Has anyone forked any Xilinx IP?

S

SP

Guest
What is the "recommended" way to do IP forking from Xilinx's repos? Not
for public distribution but to have a modified one for specific
purposes. The modifications are beyond the customisations offered by
generator.

Has anyone done it?

--
Stavros
 
SP <sp@orbitalfox.com> wrote:
> Has anyone done it?

In case someone is wondering the same and no better answer comes I have
done the following in Vivado IDE.

* Created a new IP repo from "Manage IP"
* In the "project manager" window I clicked the "IP settings" button.
* Clicked "Add IP".
- Found the IP from Xilinx's repo (Xilinx/Vivado/201x.x/data/ip/)
* Then I could click "Edit in Packager"

Not sure if this is the best way. Kinda worked. I will write and article
about it, but I must know if there are any better ways before I do so.

--
Stavros
 
In article <ls83nl$34c$1@dont-email.me>, SP <sp@orbitalfox.com> wrote:
What is the "recommended" way to do IP forking from Xilinx's repos? Not
for public distribution but to have a modified one for specific
purposes. The modifications are beyond the customisations offered by
generator.

We've had to do it. The general rule is to quickly throw away any use
of Xilinx's "wizards" or other hold-your-hand GUIs. Get to the
straight RTL and just use that. Most of Xilinx's current
IP is unencrypted RTL - although buried deep within wrappers
and other "wizardly" cruft.

(This is generally good advise in any cases for any vendors IP, IMHO.
Throw away the wizards, and GUIs that just get in the way. But I digress).

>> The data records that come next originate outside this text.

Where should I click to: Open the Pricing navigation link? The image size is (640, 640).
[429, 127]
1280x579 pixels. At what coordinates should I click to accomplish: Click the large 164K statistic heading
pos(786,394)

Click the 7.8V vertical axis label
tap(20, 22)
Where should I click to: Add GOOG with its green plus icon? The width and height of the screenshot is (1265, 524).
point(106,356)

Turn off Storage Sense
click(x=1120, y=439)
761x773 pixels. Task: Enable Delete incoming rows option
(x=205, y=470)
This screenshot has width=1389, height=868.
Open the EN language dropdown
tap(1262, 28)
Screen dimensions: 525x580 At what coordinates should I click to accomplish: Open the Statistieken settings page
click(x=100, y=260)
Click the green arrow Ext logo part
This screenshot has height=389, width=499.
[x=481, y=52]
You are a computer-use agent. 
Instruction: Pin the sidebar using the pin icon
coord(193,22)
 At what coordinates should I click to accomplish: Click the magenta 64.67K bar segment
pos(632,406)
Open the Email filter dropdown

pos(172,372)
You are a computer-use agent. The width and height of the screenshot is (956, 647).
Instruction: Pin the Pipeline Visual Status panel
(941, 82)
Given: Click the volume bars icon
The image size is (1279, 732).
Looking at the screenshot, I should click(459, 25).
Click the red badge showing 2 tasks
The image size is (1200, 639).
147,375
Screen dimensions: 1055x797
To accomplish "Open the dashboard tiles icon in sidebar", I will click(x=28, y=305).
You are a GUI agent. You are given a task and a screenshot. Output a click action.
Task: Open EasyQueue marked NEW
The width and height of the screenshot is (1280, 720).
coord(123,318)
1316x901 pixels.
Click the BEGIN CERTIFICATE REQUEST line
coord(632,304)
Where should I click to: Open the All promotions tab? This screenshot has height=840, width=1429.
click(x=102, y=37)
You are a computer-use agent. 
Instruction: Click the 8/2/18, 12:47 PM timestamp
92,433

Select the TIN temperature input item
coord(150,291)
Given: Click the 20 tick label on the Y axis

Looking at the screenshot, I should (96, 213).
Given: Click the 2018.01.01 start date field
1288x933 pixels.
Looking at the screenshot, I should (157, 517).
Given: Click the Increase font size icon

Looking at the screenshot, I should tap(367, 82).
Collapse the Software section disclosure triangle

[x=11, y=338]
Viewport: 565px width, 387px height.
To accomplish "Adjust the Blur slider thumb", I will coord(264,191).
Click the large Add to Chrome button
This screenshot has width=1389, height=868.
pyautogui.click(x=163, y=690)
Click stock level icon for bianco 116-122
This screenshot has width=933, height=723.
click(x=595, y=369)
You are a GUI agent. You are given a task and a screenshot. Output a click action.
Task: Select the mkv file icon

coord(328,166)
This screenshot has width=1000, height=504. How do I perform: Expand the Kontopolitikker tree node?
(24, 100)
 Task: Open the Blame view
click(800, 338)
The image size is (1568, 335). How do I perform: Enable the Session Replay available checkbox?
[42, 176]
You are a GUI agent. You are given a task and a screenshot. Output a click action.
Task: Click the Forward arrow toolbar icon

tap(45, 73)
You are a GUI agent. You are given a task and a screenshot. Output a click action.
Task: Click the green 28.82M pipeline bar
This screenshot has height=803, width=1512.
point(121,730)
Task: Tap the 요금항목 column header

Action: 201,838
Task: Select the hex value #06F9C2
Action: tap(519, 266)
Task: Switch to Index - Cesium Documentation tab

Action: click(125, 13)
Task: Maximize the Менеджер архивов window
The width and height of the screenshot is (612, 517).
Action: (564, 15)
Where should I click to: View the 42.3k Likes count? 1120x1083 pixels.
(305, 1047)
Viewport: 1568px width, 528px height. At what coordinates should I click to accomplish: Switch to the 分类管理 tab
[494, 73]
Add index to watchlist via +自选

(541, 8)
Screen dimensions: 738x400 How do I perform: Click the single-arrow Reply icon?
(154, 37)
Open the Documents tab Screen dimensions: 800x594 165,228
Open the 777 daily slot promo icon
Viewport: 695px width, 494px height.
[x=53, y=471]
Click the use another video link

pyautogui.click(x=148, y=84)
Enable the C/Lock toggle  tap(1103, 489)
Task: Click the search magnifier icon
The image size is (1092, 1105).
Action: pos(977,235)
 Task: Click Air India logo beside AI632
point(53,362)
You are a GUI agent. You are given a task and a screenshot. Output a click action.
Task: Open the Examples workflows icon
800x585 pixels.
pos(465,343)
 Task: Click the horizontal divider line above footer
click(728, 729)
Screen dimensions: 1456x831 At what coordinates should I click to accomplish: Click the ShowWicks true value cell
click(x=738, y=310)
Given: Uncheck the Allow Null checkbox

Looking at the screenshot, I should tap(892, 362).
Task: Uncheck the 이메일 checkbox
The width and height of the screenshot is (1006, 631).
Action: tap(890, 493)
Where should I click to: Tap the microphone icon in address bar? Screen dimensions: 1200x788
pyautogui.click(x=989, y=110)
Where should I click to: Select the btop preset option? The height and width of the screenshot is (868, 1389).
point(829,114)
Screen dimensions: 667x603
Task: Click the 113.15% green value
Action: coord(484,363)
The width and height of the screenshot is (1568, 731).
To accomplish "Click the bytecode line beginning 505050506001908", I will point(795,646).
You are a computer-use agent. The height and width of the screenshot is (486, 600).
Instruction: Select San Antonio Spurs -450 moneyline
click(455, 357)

Now, it's simple. Just edit the RTL as needed and continue.

There's gotchas, and other things that you'll have to work through.
But they're all solvable.

Regards,

Mark
 
Mark Curry <gtwrek@sonic.net> wrote:
We've had to do it. The general rule is to quickly throw away any use
of Xilinx's "wizards" or other hold-your-hand GUIs. Get to the
straight RTL and just use that. Most of Xilinx's current
IP is unencrypted RTL - although buried deep within wrappers
and other "wizardly" cruft.

Seems a good advice if one is headed towards in-depth understanding of
the IP they are using. But what about situations where this is not
needed?

Personally I tend to want to be in the fist group, but I am curious for
the other reasons.

I take it you didn't throw away the tcl templates?

> Now, it's simple. Just edit the RTL as needed and continue.

This is the juicy part -- where? How do you re-include these in the rest
of the design? What about keeping it flexible and future proof?

--
Stavros
 
In article <lsigti$lvp$1@dont-email.me>, SP <sp@orbitalfox.com> wrote:
Mark Curry <gtwrek@sonic.net> wrote:
We've had to do it. The general rule is to quickly throw away any use
of Xilinx's "wizards" or other hold-your-hand GUIs. Get to the
straight RTL and just use that. Most of Xilinx's current
IP is unencrypted RTL - although buried deep within wrappers
and other "wizardly" cruft.

Seems a good advice if one is headed towards in-depth understanding of
the IP they are using. But what about situations where this is not
needed?

We only edit Xilinx IP when we're forced to. One case, was to fix a bug
that we just couldn't convince them was indeed a bug. It was just easier
to fix it ourselves.

For another it was to add features that were not present.

Personally I tend to want to be in the fist group, but I am curious for
the other reasons.

I take it you didn't throw away the tcl templates?

"tcl templates"?

Don't even know what you're referring to here. Perhaps something in Vivado?
Either way, we don't use tcl templates. We run vivado in non-project mode
with our own tcl scripts.

Now, it's simple. Just edit the RTL as needed and continue.

This is the juicy part -- where? How do you re-include these in the rest
of the design? What about keeping it flexible and future proof?

We copy over all IP into our revision control repository (regardless of
whether we're editting it or not). This future proofs it against random
updates from the vendor (oh pcore version x.x.x is no longer supported/
available by tool z.z.z...) RTL is RTL.